>> Begin DOCUMENT SEGMENT

Hello Laszlo,
Thank you for the rundown. I enabled the
additional LIBGUESTFS_BACKEND_SETTINGS, and I have attached a follow up to
the libguestfs-test-tool output.
I also checked out my CPU settings (cat /proc/cpuinfo output attached), and
the host does appear to support PCLMULQDQ (AMD Ryzen 7 5700X). I also
checked the cpuinfo in one of the guests I have created (Ubuntu 18.04,
unstable due to intermittent kernel panics), and the cpuinfo indicates that
this feature seems to be passed down to my guest as well.
I noticed that the libguestfs-test-tool didn't seem to like the qemu
settings it tried to boot with. So, I went back to basics and built a disk
using qemu-img (qcow2) and utilized qemu-system-x86_64 to do the base
install (Ubuntu 18.04). The resulting image boots and I import the
resulting image with virt-install. However, the GUI/console seems to want
to lock up shortly after boot if I am using virt-tools. The guest seems
more stable when I boot it directly with `qemu-system,` and this may be my
workaround for now.
In virt-tools, I can consistently get a panic on the guest by trying to
enable the qemu-guest-agent: `systemctl enable qemu-guest-agent.`
Unfortunately, I cannot get the full output from that panic (attached). It
would seem that this problem is more than just libguestfs-tools. Is there a
KVM listserv that this might be more appropriate for?

>> End DOCUMENT SEGMENT
>> Begin RAW RECORDS

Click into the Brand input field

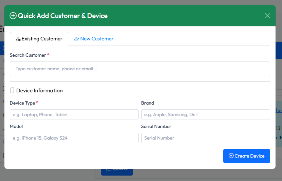tap(206, 114)
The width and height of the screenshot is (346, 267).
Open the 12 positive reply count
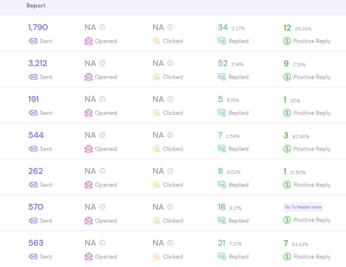coord(287,27)
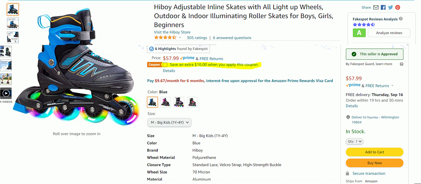Play the product videos thumbnail
Screen dimensions: 421x184
click(x=6, y=93)
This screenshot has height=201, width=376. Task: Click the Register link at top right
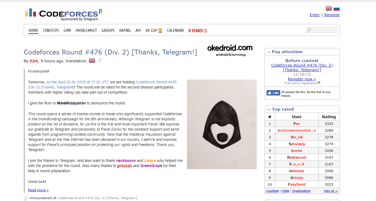click(x=332, y=15)
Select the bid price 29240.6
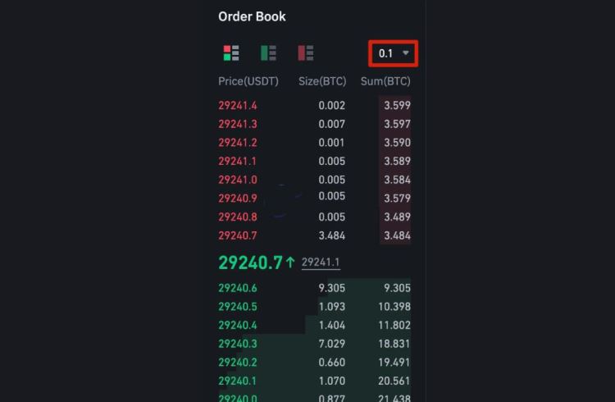Image resolution: width=615 pixels, height=402 pixels. click(238, 288)
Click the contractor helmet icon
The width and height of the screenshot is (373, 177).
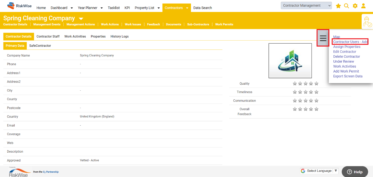(367, 22)
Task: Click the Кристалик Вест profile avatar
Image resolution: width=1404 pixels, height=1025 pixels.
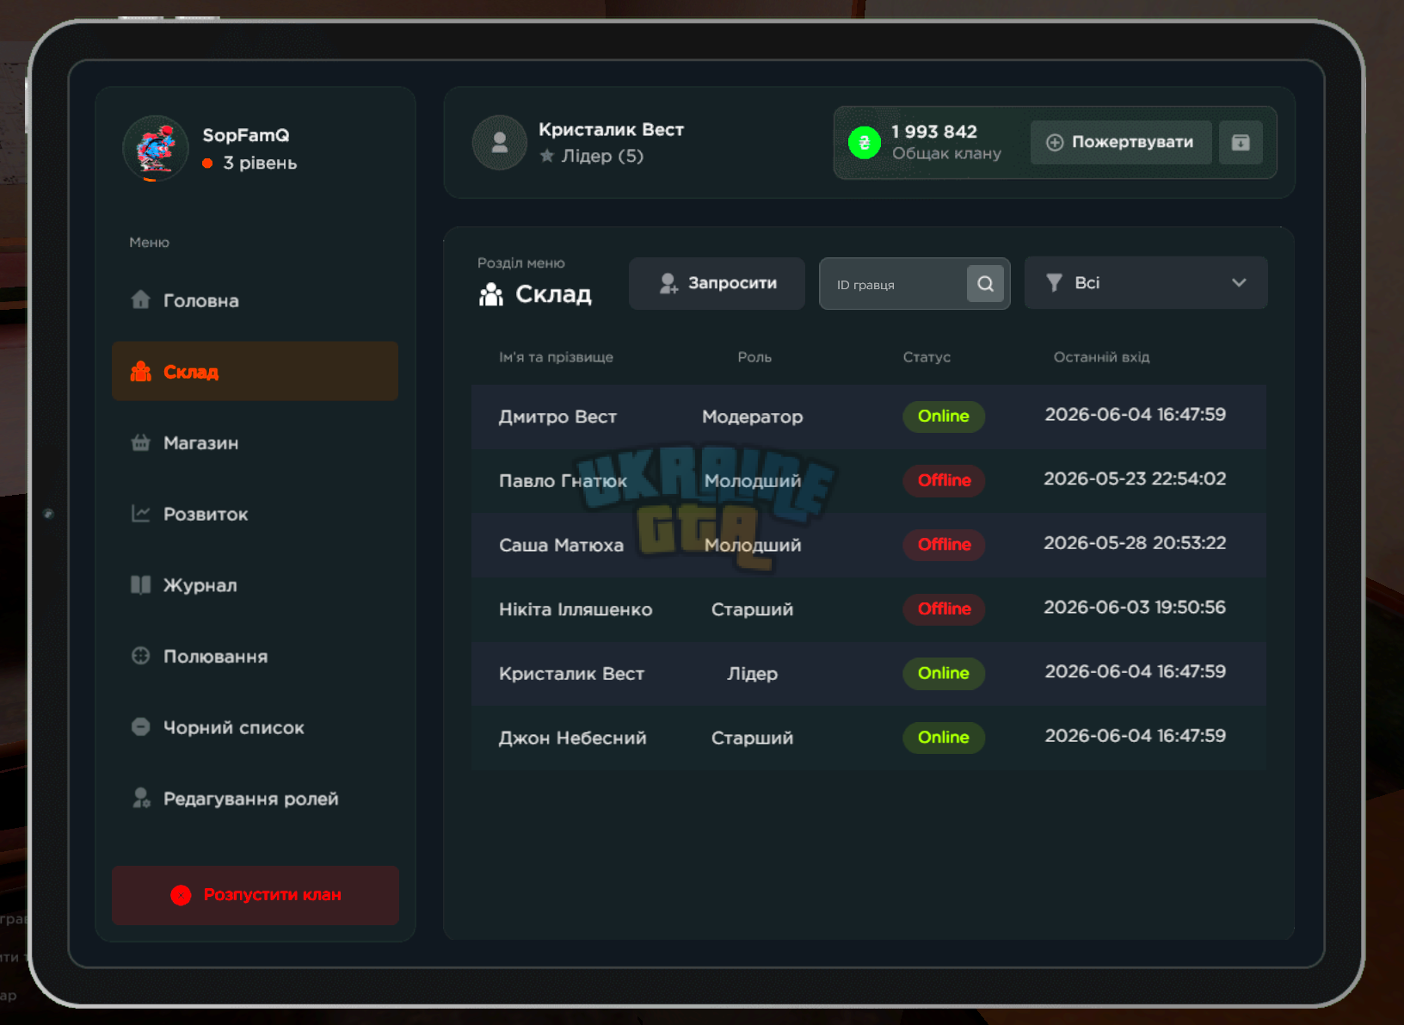Action: [x=499, y=143]
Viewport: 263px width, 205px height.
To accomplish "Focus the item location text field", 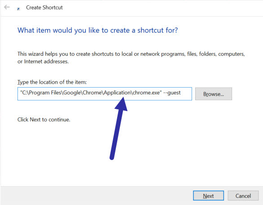I will point(105,94).

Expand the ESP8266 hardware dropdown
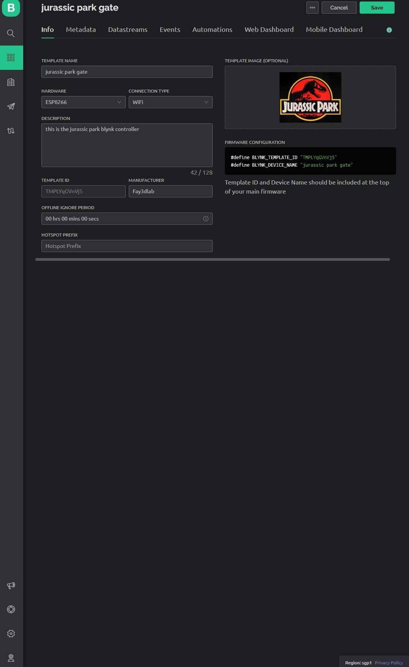click(x=83, y=102)
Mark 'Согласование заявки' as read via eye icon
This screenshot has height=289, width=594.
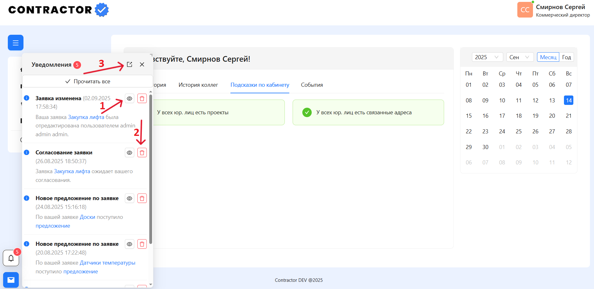point(130,153)
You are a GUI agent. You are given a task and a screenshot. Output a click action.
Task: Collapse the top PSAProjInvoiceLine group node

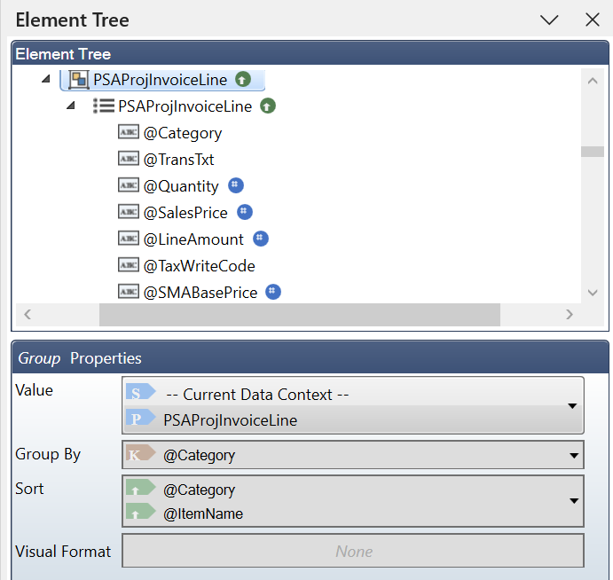click(46, 80)
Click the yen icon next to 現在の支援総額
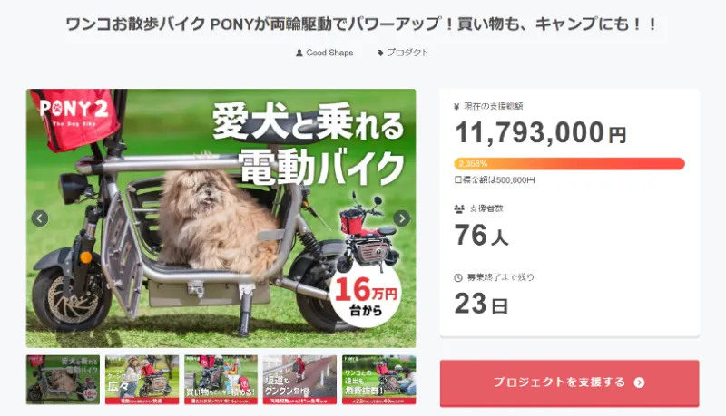 pos(456,106)
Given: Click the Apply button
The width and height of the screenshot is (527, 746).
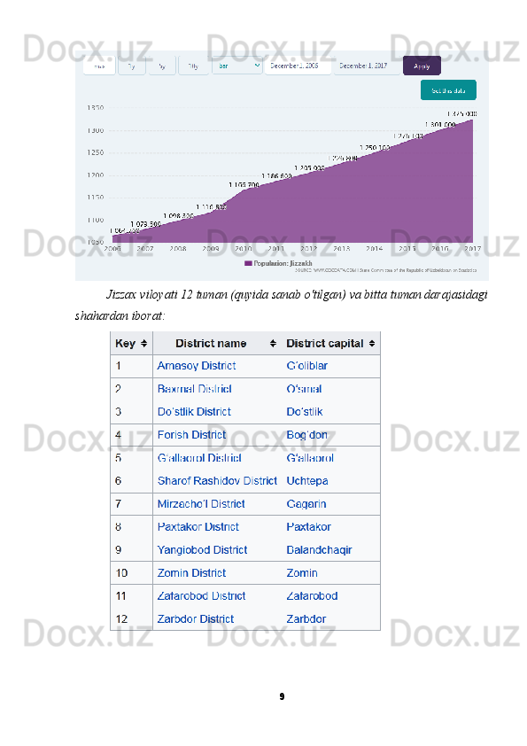Looking at the screenshot, I should point(422,66).
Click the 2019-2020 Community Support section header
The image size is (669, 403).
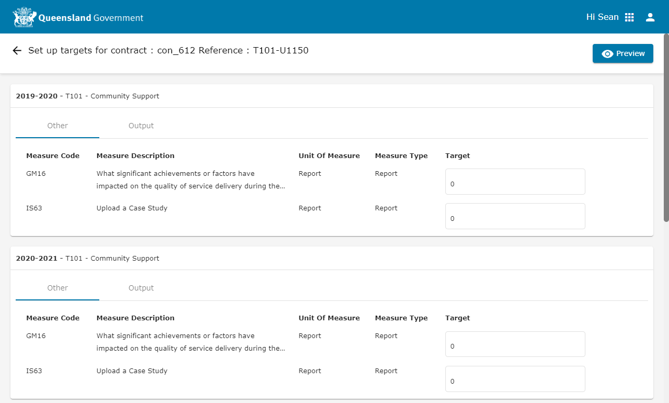click(88, 96)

>> End RAW RECORDS

*TASK REQUIREMENTS:*
[a] Update the stretch from "I noticed that" through "workaround for now." in the libguestfs troubleshooting email, changing "workaround" to "fallback".
[b] Write what comes next in the libguestfs troubleshooting email, starting after its last sentence.
This data was drawn from a separate source.

*ANSWERS TO THE EXERCISES:*
[a]
I noticed that the libguestfs-test-tool didn't seem to like the qemu
settings it tried to boot with. So, I went back to basics and built a disk
using qemu-img (qcow2) and utilized qemu-system-x86_64 to do the base
install (Ubuntu 18.04). The resulting image boots and I import the
resulting image with virt-install. However, the GUI/console seems to want
to lock up shortly after boot if I am using virt-tools. The guest seems
more stable when I boot it directly with `qemu-system,` and this may be my
fallback for now.

[b]
Sincerely,
On Mon, Mar 20, 2023 at 1:31 AM Laszlo Ersek <lersek(a)redhat.com> wrote:
On 3/17/23 16:10, Justin Churchey wrote:
> Hello Everyone,
>
> I was having some difficulties converting OVA images yesterday. At
> first, I thought it may have been a compatibility issue with
> VirtualBox 7.0. However, when I went to run libguestfs-test-tool, it
> began failing with the exact same error as the conversions, which
> leads me to believe the issue may lie with libguestfs and not the
> images themselves.
>
> To test further, I created a fresh install of Ubuntu 22.04, and the
> libguestfs-test-tool seems to fail with the same error, even on a
> fresh install. I am attaching the libguestfs-test-tool output for
> reference.
>
> Ubuntu 22.04 is running libguestfs-tools 1.46.2-10ubuntu3
>
> If anybody has any insight into the issue, or if you feel a bug report
> needs to be filed, please let me know.
Your appliance kernel crashes.
Here's my theory on why this might happen, based on your log.
The guestfish appliance runs with KVM acceleration.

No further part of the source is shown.